■ **What the task requires**:
For the data that follows, give the number of lines in which "width" appears. Add nothing to it.

■ **Information supplied**:
---------------

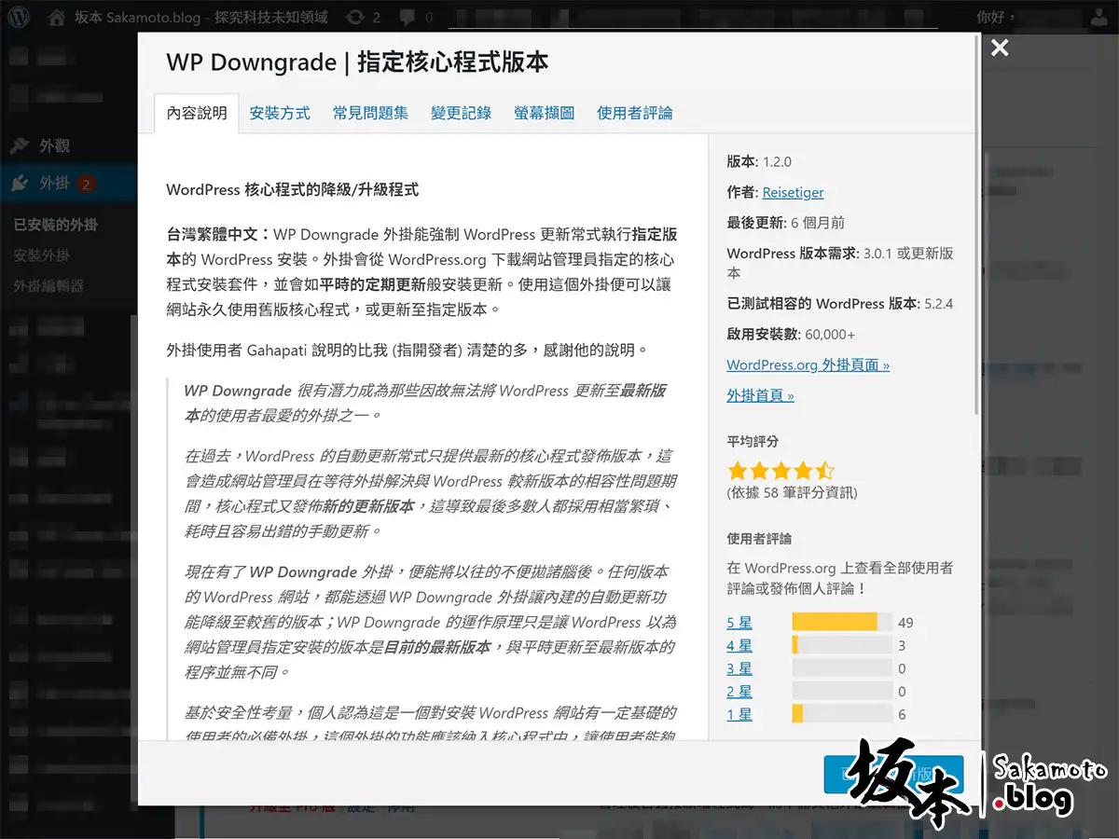
Task: Click the 1 星 rating link
Action: point(739,715)
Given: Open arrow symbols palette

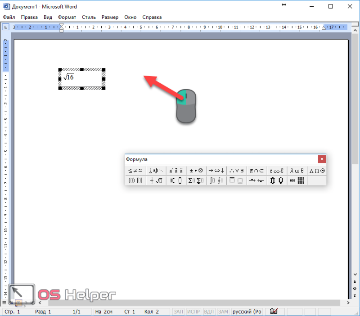Looking at the screenshot, I should (x=216, y=171).
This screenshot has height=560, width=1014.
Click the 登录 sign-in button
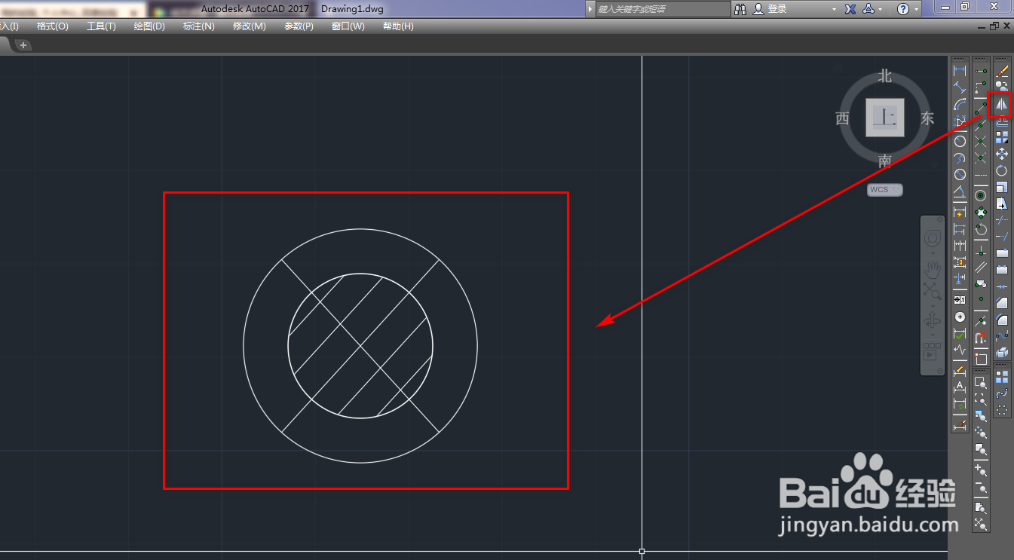tap(777, 9)
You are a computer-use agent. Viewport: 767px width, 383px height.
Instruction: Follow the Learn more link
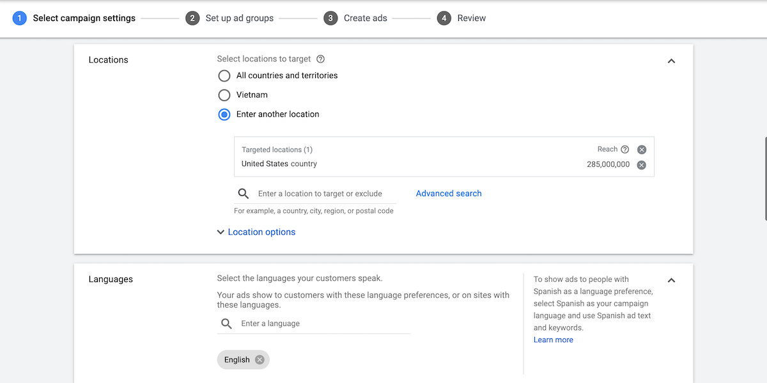[x=553, y=340]
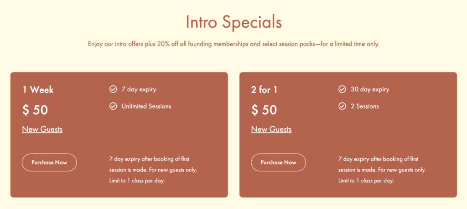Open New Guests link under 1 Week
Screen dimensions: 467x209
click(42, 130)
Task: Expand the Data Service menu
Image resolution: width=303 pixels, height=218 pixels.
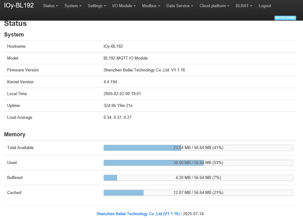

---------------

■ **Exercise response**:
3